When this calculation is complete, and every pixel has a number, the image is displayed in the Web page
by the browser. This decompression takes some time to perform, but not as much time as is saved by
transmitting the much smaller compressed file.
How GIF compression works
The Graphics Interchange Format is a much simpler compression scheme. It starts by reducing the color
depth of every pixel in the image to 8 bits or less. This cuts the file size by about two-thirds. The reduction
in picture quality caused by this is much more noticeable in a photograph than in a line drawing.
The second step of the GIF scheme looks for repetition in color across a row of pixels. In the image below,
for instance, the top row of pixels, all 320 of them, are exactly the same pure white color. The GIF
compressor looks across the row, finds all the same color, and instead of saving a string of 320 8-bit
numbers, it saves one 8-bit number to represent the color, and then saves the note, “repeated 319 more
times,” which it can do with just two numbers. So it has reduced the amount of data necessary to represent
this top row of pixels from 320 to three numbers. That’s quite a reduction.
When it gets down to the middle of the picture, row 120, it will need to save more information. The string
if numbers for this row would include “white, repeated 20 times; red, repeated 50 times; blue, repeated 100
times; white, repeated 15 times; green, repeated 5 times; white, repeated 50 times.” That’s more data than
the top row, but far less data than 320 8-bit numbers.
Line drawing before and after GIF compression.
This image started out as a 16-bit image, at about 240 K. Reducing it to 8-bit color cut its file size down to
120 K. Applying the second part of the GIF compression scheme cut its size down further to about 25 K.
GIF compression works best on images with large areas of solid color.
As with JPEG images, the user’s browser receives the compressed file from the Web server, than applies
the GIF algorithm in reverse to recreate and then display the image on the Web page. Because fewer
calculations are involved, the computer takes less time to decompress a GIF than a JPEG image.
File Formats for Images on the Web
JPEG and GIF are not the only file formats that Web browsers can decompress, but they are by far the most
prevalent. A recently developed file format called Portable Network Graphics (PNG) uses algorithms
similar to JPEG and GIF to compress images. It is designed to work best with line drawings, as a substitute
for the GIF compressor. The image above compressed with the PNG scheme ends up at a file size of about
20K, a little smaller than with GIF.
Image editing programs such as Photoshop can compress in all of these formats. The image-editing
program takes care of the details of the compression algorithm for you. All you need do is choose Save
As… or Save for Web…from the File menu.
Warning: File Formats
The popular Web browsers can automatically decompress and display images saved in the JPEG, GIF, and
PNG file formats.

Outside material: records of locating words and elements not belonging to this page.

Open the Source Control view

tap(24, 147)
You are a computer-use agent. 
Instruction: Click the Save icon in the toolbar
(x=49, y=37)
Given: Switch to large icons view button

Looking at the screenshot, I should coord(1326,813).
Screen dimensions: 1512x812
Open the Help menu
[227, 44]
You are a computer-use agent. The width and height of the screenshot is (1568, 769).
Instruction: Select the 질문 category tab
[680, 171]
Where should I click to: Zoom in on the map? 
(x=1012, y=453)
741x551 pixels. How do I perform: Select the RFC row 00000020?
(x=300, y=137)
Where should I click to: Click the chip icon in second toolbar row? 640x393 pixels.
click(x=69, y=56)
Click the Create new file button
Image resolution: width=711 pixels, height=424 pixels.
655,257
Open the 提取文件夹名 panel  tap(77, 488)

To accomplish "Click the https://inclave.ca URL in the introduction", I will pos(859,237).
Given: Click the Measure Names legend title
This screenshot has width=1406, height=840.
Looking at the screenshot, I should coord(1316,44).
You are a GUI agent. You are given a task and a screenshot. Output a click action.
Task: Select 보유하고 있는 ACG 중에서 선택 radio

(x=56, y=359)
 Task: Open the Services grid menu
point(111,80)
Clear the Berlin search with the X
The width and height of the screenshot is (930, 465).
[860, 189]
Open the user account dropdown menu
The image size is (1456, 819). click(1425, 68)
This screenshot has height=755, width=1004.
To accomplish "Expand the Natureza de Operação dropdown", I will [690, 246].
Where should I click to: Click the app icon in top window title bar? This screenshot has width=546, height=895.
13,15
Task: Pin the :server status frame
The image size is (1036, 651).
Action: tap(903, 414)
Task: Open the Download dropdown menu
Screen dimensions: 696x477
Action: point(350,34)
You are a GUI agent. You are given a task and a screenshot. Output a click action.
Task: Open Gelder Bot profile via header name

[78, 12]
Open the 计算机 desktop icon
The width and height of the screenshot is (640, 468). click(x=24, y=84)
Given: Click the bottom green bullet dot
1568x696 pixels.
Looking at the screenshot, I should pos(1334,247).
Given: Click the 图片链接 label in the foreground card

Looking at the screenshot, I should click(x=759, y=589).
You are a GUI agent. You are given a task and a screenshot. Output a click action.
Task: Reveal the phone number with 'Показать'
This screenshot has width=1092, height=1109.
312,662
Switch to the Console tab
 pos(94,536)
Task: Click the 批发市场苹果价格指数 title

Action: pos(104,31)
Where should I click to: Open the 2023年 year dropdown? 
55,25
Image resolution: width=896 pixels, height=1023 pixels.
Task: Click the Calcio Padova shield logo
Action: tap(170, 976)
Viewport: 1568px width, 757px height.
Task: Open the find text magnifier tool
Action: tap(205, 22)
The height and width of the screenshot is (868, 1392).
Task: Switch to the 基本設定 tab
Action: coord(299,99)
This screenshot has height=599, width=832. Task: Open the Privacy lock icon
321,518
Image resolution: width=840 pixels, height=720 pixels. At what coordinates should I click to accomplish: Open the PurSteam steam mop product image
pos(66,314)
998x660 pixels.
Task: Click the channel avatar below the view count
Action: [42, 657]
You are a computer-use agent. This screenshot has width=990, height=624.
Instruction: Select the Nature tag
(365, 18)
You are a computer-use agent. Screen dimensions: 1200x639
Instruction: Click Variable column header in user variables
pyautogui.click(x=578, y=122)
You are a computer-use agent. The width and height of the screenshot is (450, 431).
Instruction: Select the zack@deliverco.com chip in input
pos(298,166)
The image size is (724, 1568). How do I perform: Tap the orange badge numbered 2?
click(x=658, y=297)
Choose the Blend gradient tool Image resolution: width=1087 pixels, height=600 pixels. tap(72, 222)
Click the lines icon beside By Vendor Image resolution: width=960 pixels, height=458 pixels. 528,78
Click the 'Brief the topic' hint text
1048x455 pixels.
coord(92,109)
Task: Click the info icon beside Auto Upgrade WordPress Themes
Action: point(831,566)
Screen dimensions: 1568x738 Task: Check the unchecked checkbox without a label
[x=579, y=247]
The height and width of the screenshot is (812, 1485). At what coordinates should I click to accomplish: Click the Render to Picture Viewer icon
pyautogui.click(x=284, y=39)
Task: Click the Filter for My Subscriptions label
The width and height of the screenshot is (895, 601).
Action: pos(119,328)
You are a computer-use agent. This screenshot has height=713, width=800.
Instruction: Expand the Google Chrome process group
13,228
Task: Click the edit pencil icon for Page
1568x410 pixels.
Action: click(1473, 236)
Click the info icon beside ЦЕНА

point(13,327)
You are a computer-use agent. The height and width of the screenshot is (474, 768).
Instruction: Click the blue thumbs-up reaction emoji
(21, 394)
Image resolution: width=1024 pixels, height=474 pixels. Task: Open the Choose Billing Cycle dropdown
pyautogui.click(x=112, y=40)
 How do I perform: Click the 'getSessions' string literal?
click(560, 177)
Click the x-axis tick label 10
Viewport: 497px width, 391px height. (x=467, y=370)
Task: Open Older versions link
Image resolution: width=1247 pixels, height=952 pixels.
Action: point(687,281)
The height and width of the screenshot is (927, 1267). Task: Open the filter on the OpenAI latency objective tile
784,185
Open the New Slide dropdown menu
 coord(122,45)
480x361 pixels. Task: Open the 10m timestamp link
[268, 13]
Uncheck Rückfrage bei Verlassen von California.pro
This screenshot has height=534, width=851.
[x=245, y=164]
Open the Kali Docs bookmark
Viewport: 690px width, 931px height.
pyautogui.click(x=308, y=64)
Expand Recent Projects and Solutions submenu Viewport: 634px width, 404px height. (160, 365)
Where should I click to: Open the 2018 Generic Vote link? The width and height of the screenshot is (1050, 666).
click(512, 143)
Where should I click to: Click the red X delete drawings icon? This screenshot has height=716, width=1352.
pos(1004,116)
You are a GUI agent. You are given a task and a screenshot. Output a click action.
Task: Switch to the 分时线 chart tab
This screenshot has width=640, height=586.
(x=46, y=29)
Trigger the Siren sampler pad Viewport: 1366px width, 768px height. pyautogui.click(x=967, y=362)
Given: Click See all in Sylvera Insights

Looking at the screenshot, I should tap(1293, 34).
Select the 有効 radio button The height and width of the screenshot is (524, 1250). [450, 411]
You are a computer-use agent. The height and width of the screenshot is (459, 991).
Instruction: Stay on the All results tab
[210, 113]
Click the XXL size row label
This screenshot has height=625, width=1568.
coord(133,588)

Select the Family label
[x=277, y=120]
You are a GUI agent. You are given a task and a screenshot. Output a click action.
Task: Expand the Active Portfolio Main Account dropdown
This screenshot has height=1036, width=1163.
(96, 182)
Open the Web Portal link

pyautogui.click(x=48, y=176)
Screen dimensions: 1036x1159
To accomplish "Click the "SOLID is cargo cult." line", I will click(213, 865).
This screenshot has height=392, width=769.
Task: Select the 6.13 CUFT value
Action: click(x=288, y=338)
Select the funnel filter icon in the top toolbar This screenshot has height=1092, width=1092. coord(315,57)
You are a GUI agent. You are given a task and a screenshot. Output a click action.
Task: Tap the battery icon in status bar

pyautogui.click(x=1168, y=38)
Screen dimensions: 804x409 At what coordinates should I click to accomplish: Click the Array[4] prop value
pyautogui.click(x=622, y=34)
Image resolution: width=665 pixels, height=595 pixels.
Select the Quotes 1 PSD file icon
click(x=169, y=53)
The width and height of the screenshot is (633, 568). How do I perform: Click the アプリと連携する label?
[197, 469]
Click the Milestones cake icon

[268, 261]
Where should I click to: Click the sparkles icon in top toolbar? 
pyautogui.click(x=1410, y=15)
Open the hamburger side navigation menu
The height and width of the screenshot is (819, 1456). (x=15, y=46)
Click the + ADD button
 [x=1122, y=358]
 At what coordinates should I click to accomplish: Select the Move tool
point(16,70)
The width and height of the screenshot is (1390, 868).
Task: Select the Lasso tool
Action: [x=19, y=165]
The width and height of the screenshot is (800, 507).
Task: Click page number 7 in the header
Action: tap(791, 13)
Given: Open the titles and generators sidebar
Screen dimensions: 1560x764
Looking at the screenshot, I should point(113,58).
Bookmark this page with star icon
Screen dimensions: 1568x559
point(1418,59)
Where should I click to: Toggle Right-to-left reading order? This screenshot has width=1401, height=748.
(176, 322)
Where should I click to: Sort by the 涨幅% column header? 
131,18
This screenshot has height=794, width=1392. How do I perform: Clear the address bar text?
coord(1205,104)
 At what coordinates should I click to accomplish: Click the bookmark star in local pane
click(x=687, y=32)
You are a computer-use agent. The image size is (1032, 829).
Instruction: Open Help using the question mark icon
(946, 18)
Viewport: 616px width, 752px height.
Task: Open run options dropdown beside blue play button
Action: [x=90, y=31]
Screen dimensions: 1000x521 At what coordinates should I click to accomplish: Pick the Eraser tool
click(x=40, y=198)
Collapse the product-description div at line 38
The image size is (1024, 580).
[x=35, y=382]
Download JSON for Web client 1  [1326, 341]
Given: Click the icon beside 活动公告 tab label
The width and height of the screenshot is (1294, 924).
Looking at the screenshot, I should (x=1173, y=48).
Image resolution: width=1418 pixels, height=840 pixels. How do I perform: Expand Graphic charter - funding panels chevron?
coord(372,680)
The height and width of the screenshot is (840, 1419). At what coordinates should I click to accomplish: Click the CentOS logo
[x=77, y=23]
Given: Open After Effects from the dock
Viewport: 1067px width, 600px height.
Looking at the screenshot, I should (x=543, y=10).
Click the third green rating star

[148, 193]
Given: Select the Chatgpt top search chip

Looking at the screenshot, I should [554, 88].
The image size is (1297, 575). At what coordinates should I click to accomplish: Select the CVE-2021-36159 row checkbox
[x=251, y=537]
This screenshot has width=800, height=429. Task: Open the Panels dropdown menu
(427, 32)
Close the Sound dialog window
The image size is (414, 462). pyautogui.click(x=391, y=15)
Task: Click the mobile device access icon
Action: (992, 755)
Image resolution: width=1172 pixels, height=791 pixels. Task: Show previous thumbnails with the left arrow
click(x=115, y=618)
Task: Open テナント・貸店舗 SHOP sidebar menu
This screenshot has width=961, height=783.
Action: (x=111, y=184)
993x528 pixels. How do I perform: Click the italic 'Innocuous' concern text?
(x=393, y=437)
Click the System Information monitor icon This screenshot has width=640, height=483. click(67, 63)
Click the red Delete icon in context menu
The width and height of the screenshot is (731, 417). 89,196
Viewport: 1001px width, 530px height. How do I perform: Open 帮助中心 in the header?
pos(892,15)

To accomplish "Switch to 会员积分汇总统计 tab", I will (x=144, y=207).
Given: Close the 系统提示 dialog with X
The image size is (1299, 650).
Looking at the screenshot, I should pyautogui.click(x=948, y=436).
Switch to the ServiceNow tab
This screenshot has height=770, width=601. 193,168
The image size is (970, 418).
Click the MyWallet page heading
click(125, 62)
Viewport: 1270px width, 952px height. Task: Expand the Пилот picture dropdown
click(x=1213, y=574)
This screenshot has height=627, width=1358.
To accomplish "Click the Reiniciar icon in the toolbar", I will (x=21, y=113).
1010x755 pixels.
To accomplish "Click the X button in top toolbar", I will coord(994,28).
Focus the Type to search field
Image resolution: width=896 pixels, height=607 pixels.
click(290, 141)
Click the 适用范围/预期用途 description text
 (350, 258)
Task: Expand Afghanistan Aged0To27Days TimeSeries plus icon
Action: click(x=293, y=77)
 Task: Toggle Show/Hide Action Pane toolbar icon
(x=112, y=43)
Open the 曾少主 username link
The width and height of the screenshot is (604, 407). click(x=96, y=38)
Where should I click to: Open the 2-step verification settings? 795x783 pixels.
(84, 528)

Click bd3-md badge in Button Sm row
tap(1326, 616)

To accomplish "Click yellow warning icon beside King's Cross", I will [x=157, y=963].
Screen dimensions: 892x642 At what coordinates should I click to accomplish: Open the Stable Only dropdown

They cannot do the same with other image file formats such as TIFF (Tagged Image File
Format) or BMP (bitmapped) or PICT, PCX, PDF Portable Document Format), PSD (Photoshop), or EPS
(Encapsulated PostScript). While Photoshop can save an image in all of these formats, only JPEG, GIF, and
PNG can be handled automatically by the Web browser. The other formats – which were designed for other
purposes, not for Web pages -- can indeed be sent over the Web, but they can be displayed only if the user
has special software programs or browser plug-ins to display the image.